Australian Digital Education Revolutionbeing a BIG blow for Linux.

Paul Shirren shirro at shirro.com
Tue May 25 23:41:08 BST 2010


On 25/05/10 9:05 AM, harry at ipunix.com wrote:
> All this points out that we the Linux (Ubuntu) users must be active not
> only within our own group(s) but engage direct with the community in
> general, visit schools, educate hardware vendors and lobby with the
> Australian Federal and State Governments.
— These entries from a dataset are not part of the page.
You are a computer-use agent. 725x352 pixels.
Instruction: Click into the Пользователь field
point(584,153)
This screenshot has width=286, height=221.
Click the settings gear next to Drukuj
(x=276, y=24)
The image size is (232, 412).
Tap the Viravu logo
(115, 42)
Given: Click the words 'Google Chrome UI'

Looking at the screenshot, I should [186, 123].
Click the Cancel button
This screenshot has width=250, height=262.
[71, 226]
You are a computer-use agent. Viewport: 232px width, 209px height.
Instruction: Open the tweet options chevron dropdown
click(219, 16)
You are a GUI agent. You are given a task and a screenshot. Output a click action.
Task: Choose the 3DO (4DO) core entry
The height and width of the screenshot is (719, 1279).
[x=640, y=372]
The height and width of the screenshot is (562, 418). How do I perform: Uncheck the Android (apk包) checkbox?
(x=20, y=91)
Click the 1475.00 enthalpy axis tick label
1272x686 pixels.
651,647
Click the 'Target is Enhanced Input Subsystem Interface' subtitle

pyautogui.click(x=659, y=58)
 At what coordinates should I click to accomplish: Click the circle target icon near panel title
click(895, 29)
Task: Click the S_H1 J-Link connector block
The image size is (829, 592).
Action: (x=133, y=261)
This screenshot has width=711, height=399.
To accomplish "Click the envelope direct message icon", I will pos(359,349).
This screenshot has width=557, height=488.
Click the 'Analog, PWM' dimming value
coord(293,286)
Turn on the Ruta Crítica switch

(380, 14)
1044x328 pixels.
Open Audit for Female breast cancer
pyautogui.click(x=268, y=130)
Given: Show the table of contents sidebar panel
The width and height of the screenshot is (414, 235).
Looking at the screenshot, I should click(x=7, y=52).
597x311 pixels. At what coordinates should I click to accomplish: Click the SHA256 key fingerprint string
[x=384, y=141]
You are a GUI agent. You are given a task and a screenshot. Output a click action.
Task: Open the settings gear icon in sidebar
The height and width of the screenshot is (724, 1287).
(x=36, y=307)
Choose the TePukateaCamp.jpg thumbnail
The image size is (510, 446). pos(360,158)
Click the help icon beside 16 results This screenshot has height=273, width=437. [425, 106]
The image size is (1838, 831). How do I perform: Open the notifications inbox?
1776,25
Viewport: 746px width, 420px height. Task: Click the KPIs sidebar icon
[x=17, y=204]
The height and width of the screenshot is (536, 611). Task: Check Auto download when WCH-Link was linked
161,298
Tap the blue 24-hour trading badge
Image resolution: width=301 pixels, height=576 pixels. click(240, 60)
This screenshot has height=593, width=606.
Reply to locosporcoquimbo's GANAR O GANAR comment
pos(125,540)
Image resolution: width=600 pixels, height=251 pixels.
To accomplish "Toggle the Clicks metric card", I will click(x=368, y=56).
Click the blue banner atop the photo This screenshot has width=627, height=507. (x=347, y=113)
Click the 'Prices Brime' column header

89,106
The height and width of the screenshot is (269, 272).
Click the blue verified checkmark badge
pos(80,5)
One alternative is for families eligible for FTB Part A (or independent
students) to claim the Education Tax Refund towards a netbook/notebook
running Ubuntu and take it to school instead of or alongside their DER
funded netbook. Can claim up to $750 refund for $1500 spend for a
secondary student or $375 for $750 spend for primary. Best to see your
accountant for more info.

http://www.ato.gov.au/individuals/content.asp?doc=/content/00166469.htm&page=1

I think the problem with most of the DER based schemes is not their
choice of Windows7/Netbooks but that they do not recognise that personal
computing can and should involve personal choices. They have been used
to extend the jurisdiction of school mandatory filtering and software
management into homes.

Would anyone here be willing to assist an education department prepare
an Ubuntu netbook with remote kill, locked down applications, mandatory
internet filtering and other unknown privacy infringements and
restrictions. I wouldn't. It wouldn't be in the spirit of free software
and would offer few real advantages over Windows. But that is the sort
of environment being shipped. So is the problem the choice of Windows or
the lack of choice for students?

BTW the opposition will cancel the DER if elected.